Stored data:
+===+

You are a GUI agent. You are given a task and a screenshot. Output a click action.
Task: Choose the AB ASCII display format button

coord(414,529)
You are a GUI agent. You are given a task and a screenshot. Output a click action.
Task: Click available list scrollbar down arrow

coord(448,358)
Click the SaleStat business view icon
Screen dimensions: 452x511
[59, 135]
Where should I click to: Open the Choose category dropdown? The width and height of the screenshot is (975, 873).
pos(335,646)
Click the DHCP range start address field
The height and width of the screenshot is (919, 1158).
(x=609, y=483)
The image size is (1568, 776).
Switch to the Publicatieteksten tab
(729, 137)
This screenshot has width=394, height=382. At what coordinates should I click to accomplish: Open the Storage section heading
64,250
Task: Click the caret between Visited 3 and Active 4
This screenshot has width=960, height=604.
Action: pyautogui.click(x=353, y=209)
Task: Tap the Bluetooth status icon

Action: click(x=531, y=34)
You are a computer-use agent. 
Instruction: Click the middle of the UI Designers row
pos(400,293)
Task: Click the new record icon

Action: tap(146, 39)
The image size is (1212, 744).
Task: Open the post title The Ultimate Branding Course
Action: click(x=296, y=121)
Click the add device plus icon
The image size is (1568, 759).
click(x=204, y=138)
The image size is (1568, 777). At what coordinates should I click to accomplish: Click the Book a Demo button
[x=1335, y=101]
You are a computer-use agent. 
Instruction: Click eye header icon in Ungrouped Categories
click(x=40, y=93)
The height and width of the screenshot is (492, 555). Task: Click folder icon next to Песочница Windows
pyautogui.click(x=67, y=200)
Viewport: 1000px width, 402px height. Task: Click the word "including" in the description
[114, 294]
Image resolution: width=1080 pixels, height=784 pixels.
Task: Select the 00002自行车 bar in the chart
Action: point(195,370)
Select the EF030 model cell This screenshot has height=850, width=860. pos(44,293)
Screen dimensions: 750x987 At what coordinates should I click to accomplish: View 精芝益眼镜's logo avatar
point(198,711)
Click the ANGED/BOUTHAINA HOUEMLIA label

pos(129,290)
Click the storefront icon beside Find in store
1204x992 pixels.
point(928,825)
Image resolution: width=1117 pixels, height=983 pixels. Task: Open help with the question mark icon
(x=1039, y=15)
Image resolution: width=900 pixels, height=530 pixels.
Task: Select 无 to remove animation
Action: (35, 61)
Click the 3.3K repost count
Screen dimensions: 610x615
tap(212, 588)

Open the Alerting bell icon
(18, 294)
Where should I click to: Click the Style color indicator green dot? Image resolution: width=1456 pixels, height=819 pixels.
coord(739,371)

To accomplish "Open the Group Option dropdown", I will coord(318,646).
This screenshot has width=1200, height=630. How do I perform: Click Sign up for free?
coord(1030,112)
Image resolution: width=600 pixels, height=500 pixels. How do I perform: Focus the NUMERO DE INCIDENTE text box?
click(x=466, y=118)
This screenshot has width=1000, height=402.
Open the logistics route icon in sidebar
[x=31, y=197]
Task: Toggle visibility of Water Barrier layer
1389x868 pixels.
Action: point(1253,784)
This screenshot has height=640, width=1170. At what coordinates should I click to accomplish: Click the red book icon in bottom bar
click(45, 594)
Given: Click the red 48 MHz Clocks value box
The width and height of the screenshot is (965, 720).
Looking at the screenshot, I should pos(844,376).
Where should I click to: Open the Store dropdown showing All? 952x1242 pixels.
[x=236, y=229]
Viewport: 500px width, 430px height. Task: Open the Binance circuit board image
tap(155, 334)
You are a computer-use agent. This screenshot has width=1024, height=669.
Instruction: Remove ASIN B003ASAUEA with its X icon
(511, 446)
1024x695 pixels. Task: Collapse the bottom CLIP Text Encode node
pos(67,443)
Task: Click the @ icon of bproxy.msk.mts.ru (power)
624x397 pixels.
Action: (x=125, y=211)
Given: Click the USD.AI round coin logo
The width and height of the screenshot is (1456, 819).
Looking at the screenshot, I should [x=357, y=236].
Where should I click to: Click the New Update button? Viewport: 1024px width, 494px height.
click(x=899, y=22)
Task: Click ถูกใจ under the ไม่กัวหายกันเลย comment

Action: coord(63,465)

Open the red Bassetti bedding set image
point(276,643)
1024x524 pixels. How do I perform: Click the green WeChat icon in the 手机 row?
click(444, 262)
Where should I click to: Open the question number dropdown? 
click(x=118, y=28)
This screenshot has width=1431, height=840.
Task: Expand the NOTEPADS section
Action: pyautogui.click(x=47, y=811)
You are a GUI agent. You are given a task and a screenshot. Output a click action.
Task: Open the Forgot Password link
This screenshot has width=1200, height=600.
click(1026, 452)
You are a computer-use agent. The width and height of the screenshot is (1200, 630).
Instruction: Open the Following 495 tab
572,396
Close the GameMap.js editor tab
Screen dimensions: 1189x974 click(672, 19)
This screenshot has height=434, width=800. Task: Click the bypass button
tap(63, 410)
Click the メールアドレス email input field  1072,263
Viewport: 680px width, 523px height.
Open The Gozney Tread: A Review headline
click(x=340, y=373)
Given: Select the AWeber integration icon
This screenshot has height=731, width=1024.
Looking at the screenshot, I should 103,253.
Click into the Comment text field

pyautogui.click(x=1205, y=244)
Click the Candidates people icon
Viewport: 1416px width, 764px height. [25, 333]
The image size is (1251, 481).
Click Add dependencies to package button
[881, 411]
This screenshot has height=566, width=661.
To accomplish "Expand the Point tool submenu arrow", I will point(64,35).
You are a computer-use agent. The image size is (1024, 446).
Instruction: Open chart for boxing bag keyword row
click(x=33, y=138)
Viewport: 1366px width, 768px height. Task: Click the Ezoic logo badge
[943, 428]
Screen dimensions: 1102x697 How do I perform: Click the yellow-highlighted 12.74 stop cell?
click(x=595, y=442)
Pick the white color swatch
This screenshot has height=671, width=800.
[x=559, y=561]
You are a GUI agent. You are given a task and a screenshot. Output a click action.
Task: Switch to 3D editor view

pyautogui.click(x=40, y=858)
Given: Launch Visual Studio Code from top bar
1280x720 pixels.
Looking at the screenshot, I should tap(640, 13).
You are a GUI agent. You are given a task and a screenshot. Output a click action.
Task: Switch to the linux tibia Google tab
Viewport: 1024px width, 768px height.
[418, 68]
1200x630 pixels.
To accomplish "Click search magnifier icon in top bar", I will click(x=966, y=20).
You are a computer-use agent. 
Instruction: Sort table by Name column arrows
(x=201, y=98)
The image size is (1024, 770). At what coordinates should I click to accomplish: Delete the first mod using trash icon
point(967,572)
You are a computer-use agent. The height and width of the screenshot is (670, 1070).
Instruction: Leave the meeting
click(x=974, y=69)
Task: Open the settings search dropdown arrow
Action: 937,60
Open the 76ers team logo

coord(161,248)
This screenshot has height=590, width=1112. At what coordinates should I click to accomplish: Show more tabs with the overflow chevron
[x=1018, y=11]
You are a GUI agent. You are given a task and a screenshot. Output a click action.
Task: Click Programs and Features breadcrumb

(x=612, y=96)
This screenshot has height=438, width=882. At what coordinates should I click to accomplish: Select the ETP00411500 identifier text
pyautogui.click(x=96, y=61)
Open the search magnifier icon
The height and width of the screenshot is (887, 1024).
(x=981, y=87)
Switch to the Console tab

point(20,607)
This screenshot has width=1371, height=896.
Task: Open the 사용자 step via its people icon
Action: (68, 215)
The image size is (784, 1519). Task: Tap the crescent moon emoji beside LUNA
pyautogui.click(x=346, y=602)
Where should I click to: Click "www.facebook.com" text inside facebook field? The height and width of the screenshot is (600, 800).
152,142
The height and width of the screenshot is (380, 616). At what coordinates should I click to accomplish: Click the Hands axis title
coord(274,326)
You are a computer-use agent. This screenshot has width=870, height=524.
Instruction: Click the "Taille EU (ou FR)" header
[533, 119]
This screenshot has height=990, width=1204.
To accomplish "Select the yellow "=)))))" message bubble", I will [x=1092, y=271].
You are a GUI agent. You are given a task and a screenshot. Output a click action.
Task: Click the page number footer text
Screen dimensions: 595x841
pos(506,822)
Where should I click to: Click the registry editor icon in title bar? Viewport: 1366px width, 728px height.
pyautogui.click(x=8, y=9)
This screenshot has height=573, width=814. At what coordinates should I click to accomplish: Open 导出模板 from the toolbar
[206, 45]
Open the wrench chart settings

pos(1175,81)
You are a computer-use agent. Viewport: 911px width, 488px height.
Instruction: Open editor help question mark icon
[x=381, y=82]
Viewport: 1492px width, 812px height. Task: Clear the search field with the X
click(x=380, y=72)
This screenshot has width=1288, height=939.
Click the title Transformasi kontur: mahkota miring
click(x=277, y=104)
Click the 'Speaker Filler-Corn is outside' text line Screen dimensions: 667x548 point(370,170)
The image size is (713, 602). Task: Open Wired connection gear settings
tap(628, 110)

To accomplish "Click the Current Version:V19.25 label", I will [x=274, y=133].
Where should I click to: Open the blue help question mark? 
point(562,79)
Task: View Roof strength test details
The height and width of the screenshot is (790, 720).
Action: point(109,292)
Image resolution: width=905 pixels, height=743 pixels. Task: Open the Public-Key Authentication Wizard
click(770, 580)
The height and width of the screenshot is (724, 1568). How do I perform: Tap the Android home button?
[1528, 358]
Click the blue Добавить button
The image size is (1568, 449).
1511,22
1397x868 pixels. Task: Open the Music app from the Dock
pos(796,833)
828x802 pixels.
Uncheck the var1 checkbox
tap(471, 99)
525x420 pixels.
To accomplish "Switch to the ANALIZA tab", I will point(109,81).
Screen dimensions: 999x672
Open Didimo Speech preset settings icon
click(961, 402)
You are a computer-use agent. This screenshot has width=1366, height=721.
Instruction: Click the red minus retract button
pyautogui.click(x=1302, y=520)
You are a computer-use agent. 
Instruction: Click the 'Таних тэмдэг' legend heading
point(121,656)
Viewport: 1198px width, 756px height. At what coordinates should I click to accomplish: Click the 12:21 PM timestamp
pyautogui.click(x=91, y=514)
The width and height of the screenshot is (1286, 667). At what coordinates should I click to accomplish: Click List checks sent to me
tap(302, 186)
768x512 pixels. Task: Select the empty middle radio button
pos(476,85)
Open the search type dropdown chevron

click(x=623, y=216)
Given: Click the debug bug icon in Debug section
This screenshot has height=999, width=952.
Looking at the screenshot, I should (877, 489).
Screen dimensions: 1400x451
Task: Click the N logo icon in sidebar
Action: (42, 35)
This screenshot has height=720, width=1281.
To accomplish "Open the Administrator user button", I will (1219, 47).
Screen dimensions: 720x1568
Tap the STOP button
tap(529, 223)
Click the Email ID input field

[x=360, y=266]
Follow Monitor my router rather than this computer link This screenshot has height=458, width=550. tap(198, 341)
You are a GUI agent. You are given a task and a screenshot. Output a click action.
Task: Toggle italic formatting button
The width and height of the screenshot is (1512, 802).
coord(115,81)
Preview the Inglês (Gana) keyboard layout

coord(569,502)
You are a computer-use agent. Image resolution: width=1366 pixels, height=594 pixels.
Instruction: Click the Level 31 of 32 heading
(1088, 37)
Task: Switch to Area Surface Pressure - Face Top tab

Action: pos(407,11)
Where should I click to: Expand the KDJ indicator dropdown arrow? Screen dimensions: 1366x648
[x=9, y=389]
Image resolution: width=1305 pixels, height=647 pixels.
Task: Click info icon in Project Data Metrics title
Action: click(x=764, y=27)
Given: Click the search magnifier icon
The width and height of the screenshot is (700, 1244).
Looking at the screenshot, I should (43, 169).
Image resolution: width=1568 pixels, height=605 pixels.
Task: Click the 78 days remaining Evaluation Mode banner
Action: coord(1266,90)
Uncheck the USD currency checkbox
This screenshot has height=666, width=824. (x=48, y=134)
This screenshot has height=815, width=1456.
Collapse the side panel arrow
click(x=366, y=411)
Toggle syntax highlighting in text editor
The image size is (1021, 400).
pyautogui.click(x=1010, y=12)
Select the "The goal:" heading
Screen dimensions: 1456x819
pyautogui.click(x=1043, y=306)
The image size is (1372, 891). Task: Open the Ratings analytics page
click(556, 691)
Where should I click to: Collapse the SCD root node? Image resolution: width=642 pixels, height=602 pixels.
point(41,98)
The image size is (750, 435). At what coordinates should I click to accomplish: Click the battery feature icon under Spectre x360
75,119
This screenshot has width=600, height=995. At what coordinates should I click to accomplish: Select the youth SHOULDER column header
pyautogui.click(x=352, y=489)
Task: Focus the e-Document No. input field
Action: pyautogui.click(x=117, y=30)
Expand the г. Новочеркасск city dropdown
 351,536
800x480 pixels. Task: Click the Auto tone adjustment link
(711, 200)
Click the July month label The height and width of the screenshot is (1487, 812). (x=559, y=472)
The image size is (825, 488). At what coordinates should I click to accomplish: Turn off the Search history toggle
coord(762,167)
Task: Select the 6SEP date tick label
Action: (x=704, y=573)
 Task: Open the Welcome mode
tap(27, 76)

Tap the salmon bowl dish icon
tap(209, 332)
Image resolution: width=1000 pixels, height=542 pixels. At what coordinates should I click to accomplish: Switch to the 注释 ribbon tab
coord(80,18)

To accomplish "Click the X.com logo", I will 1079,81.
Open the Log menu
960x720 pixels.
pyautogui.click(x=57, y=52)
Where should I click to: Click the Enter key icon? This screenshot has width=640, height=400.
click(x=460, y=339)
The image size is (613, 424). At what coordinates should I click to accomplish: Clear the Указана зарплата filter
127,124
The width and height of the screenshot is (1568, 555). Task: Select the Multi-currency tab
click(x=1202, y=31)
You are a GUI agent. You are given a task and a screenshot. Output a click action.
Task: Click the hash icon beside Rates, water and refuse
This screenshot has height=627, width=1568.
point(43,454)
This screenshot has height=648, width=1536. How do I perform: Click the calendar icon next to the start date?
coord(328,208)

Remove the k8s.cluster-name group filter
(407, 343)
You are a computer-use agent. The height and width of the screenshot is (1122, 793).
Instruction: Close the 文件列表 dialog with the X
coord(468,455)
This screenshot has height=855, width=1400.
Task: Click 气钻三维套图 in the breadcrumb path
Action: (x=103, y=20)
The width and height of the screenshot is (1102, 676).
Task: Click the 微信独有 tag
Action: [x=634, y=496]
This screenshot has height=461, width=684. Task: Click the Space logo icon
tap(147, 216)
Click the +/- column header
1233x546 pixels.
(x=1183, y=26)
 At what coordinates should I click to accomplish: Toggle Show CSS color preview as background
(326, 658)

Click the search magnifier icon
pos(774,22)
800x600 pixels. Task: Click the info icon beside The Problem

+===+

Exercise goal:
Copy out, word for word, the part of the entries above that begins at the line with "Task: Click available" and ends at the line with "Task: Click the caret", including both.

Exercise response:
Task: Click available list scrollbar down arrow

coord(448,358)
Click the SaleStat business view icon
Screen dimensions: 452x511
[59, 135]
Where should I click to: Open the Choose category dropdown? The width and height of the screenshot is (975, 873).
pos(335,646)
Click the DHCP range start address field
The height and width of the screenshot is (919, 1158).
(x=609, y=483)
The image size is (1568, 776).
Switch to the Publicatieteksten tab
(729, 137)
This screenshot has width=394, height=382. At what coordinates should I click to accomplish: Open the Storage section heading
64,250
Task: Click the caret between Visited 3 and Active 4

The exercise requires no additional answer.